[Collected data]
***

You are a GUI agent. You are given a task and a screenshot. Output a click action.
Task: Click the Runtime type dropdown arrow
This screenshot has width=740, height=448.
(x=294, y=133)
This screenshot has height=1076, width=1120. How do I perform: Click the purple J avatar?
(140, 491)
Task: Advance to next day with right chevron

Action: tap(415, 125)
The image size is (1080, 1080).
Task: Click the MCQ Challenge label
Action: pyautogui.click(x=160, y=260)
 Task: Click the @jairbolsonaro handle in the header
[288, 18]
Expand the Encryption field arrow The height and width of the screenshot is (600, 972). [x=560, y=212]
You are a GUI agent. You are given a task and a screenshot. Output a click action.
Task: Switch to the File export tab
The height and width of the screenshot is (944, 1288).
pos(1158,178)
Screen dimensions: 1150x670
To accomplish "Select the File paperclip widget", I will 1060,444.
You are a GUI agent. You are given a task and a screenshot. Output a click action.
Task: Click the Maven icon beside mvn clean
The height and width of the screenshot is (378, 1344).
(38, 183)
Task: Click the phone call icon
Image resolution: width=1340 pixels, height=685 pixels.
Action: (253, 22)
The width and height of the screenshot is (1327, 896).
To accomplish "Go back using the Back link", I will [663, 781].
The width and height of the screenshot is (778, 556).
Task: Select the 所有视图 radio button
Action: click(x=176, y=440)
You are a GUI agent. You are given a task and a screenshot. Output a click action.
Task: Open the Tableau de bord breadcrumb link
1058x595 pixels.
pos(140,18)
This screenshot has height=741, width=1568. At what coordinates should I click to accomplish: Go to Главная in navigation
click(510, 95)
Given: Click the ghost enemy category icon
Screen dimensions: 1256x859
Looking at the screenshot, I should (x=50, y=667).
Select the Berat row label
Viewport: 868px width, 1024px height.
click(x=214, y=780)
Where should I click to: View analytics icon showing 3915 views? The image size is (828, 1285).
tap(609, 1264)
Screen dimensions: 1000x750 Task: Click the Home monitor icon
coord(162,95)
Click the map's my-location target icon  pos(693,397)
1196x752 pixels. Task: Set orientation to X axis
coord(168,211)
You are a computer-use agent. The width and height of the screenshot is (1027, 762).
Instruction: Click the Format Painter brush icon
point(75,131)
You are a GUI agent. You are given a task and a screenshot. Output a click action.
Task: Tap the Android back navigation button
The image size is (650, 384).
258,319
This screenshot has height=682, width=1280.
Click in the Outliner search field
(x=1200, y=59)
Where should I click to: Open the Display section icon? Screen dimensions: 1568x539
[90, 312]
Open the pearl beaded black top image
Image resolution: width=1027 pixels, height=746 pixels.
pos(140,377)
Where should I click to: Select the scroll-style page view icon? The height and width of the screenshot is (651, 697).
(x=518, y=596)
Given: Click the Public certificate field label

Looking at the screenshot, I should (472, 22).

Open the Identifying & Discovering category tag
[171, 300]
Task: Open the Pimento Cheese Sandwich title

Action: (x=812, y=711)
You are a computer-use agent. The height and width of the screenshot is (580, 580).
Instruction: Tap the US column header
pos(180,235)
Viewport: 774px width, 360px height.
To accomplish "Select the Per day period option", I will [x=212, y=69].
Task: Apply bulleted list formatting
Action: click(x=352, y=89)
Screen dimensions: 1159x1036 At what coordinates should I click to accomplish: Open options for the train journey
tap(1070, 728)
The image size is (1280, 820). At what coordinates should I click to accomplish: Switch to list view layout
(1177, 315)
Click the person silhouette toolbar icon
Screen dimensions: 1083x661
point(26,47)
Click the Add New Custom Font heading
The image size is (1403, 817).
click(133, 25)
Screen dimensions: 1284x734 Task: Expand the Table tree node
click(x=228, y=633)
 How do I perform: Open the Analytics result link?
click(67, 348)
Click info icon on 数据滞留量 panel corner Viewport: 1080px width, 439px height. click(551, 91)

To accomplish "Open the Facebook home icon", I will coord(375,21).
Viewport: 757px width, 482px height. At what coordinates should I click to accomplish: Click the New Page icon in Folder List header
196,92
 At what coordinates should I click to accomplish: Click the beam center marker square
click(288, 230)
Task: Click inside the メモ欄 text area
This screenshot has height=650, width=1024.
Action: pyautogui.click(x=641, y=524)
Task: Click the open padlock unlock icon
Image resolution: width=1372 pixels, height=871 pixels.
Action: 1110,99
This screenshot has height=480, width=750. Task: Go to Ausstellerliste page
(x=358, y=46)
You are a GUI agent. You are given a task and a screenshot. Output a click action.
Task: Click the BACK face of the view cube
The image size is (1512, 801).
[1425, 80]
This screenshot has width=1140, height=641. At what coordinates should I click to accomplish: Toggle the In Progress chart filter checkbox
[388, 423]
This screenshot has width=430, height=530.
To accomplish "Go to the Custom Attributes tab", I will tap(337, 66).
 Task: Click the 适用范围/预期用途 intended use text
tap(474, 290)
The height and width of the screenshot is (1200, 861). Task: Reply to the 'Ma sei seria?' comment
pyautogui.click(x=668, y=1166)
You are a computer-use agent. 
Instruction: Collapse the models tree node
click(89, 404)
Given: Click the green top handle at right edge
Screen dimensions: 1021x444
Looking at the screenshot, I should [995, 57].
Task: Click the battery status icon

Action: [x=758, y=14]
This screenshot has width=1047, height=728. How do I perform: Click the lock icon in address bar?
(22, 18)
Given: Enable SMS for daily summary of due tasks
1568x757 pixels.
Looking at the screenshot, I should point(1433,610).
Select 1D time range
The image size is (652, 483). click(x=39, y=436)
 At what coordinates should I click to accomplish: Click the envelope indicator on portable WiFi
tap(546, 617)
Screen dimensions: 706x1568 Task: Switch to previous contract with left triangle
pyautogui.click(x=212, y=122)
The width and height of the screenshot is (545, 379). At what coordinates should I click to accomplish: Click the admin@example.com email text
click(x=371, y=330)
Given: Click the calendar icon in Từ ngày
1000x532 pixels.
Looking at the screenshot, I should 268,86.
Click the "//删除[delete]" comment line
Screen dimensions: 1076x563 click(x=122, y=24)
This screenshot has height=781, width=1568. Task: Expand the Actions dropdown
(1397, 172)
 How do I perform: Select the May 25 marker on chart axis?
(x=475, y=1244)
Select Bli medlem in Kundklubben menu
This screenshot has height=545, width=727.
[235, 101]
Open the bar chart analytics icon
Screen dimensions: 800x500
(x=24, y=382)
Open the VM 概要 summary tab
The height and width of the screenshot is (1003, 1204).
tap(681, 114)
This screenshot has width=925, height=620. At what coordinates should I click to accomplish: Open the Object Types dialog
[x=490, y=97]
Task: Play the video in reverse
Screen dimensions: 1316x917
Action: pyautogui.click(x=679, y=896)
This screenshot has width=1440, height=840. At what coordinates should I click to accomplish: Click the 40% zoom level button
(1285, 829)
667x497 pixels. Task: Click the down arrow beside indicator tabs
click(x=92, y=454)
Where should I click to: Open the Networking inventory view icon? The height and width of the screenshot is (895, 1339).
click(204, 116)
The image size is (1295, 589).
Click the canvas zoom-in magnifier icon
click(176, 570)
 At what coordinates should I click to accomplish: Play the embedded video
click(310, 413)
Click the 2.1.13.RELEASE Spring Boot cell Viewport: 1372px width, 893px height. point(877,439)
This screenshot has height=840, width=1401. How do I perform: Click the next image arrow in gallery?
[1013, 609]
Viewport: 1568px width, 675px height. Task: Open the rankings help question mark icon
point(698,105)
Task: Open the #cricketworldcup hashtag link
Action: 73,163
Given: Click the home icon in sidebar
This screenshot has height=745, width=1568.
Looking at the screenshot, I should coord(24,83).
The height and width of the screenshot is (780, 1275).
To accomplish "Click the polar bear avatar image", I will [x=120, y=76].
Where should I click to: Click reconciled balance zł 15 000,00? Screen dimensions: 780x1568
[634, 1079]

***

▶ [REQUIRED WORK]: Only the lines from the beginning of the data above through the line containing "The width and height of the screenshot is (1327, 896)." should be repeated, exactly as they appear.

▶ [RESPONSE]:
You are a GUI agent. You are given a task and a screenshot. Output a click action.
Task: Click the Runtime type dropdown arrow
This screenshot has width=740, height=448.
(x=294, y=133)
This screenshot has height=1076, width=1120. How do I perform: Click the purple J avatar?
(140, 491)
Task: Advance to next day with right chevron

Action: tap(415, 125)
The image size is (1080, 1080).
Task: Click the MCQ Challenge label
Action: pyautogui.click(x=160, y=260)
 Task: Click the @jairbolsonaro handle in the header
[288, 18]
Expand the Encryption field arrow The height and width of the screenshot is (600, 972). [x=560, y=212]
You are a GUI agent. You are given a task and a screenshot. Output a click action.
Task: Switch to the File export tab
The height and width of the screenshot is (944, 1288).
pos(1158,178)
Screen dimensions: 1150x670
To accomplish "Select the File paperclip widget", I will 1060,444.
You are a GUI agent. You are given a task and a screenshot. Output a click action.
Task: Click the Maven icon beside mvn clean
The height and width of the screenshot is (378, 1344).
(38, 183)
Task: Click the phone call icon
Image resolution: width=1340 pixels, height=685 pixels.
Action: (253, 22)
The width and height of the screenshot is (1327, 896).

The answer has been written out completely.